Les fauches débutent et, dans les parcelles fréquentées par les chevreuils, levreaux et oiseaux nicheurs, les animaux entrent malheureusement souvent en contact mortel avec les machines. Pour prévenir ces accidents, l’asbl Sauvons Bambi propose gratuitement ses services aux agriculteurs.

Temps de lecture : 6 min

Chaque année, au printemps, de nombreux animaux sauvages sont tués ou mutilés sous les faucheuses. Outre les pertes tristes et inutiles pour la faune et le choc qu’une telle mésaventure provoque chez le cultivateur, cela peut également avoir des conséquences non négligeables sur l’alimentation des animaux d’élevage et provoquer des intoxications alimentaires.
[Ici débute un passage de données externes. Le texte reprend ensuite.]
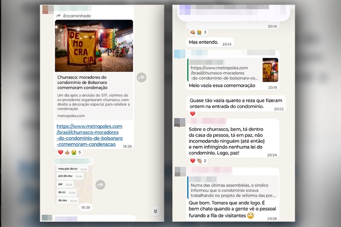The width and height of the screenshot is (341, 227).
Task: Tap the small thumbnail in quoted metropoles preview
Action: pos(270,70)
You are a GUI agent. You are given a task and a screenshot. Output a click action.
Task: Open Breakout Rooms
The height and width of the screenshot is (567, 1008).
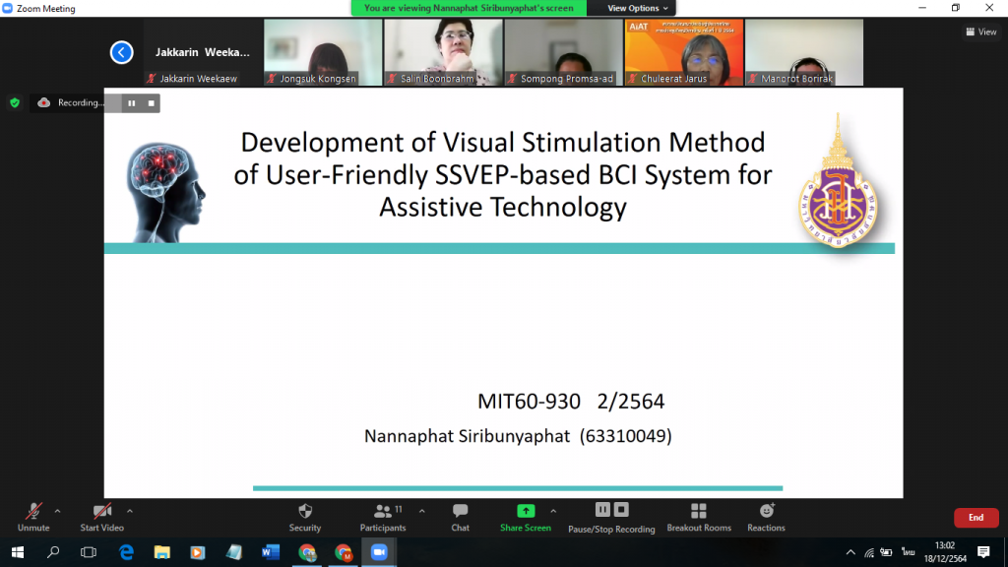(x=698, y=516)
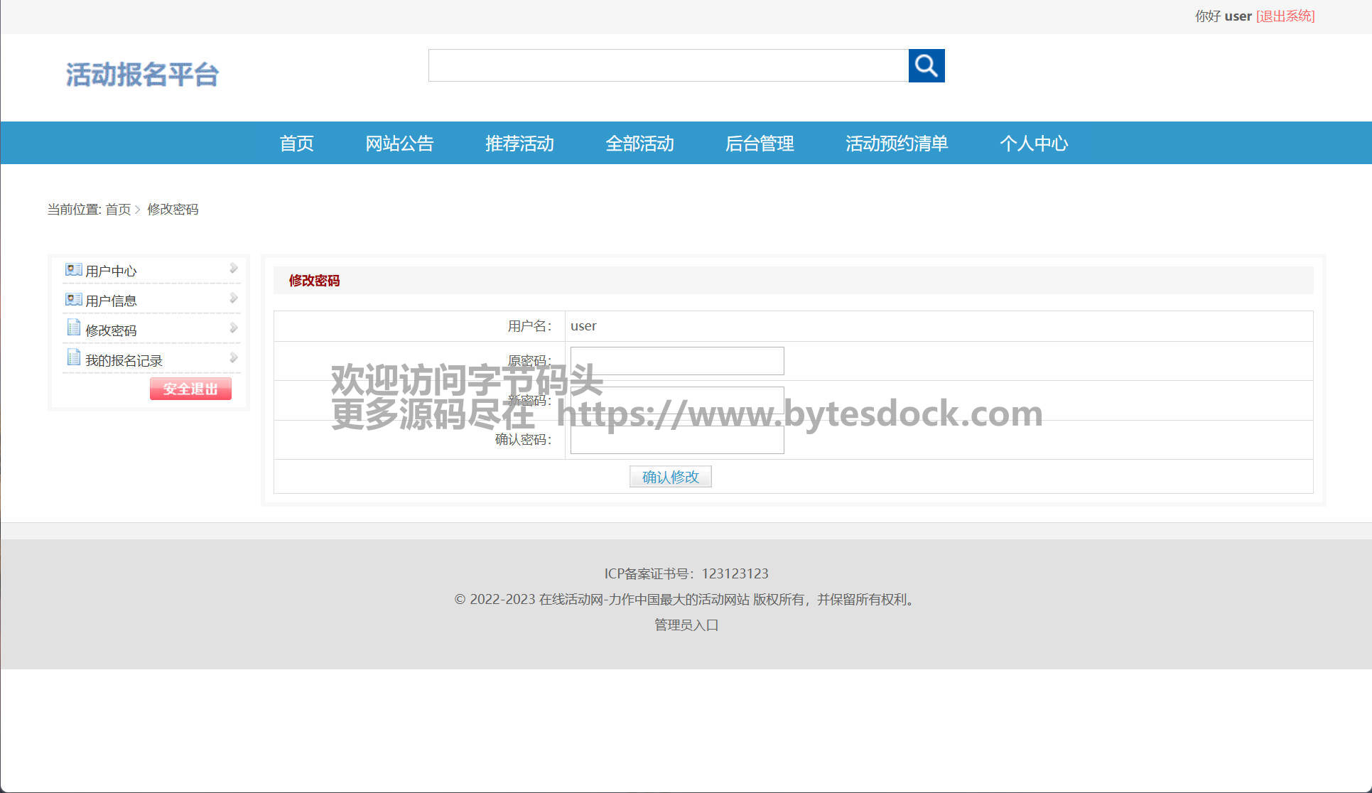Click the 退出系统 logout link
The height and width of the screenshot is (793, 1372).
1285,16
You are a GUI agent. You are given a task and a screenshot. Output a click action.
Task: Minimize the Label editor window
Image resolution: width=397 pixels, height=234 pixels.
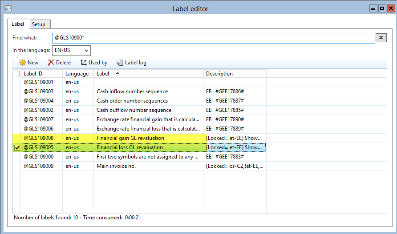(x=373, y=8)
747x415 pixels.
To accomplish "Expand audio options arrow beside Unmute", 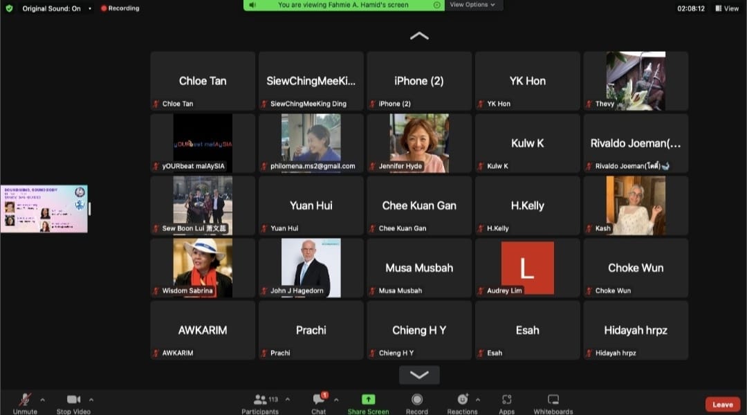I will point(43,399).
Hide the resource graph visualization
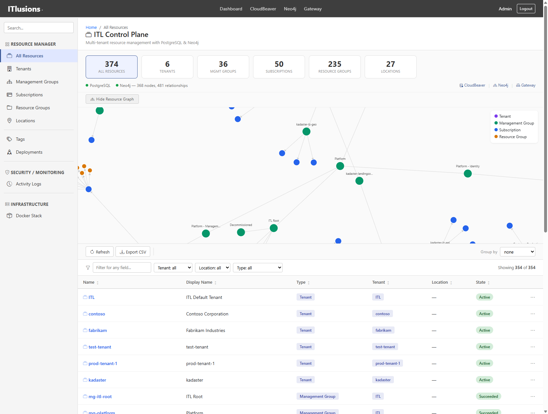Screen dimensions: 548x414 click(x=112, y=99)
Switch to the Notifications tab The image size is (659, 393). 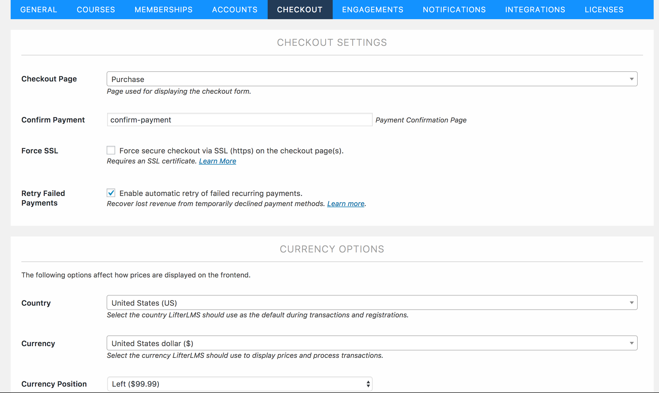[x=454, y=10]
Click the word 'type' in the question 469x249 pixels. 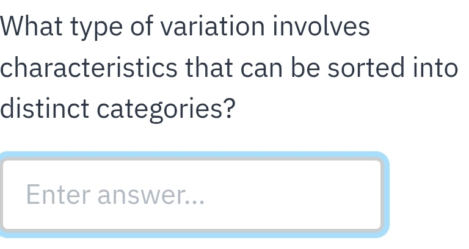[96, 29]
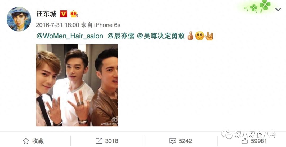Click the comment bubble icon
This screenshot has height=147, width=286.
point(173,141)
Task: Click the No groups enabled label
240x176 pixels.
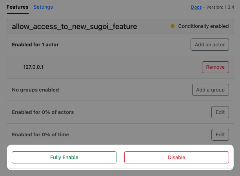Action: tap(35, 90)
Afin d’éviter cela, l’asbl Sauvons Bambi propose ses services pour détecter les faons de chevreuils, nids d’oiseaux et levreaux juste avant la fauche. Cédric Petit, fondateur de l’asbl, nous explique le principe.

Sauvons Bambi

L’asbl Sauvons Bambi, dont le nom comme le dessin animé marque les esprits, a été créée officiellement en 2021 mais, des tests et détections sont déjà réalisés depuis 2019. « Étant issu du milieu agricole, j’avais souvent entendu parler de problèmes de décès de faons lors des fauches et il me semblait important d’y trouver une solution. Après quelques recherches, j’ai constaté que des expériences de détection avec drones équipés de caméras thermiques et de jour avaient déjà lieu en Suisse et aux Pays-Bas. J’ai donc décidé de m’équiper et de réaliser des tests. C’est en 2020 que la solution adéquate a été élaborée. À ce moment, quelques survols ont déjà été réalisés avec un ami et nous avons pu sauver une cinquantaine de faons », explique Cédric Petit.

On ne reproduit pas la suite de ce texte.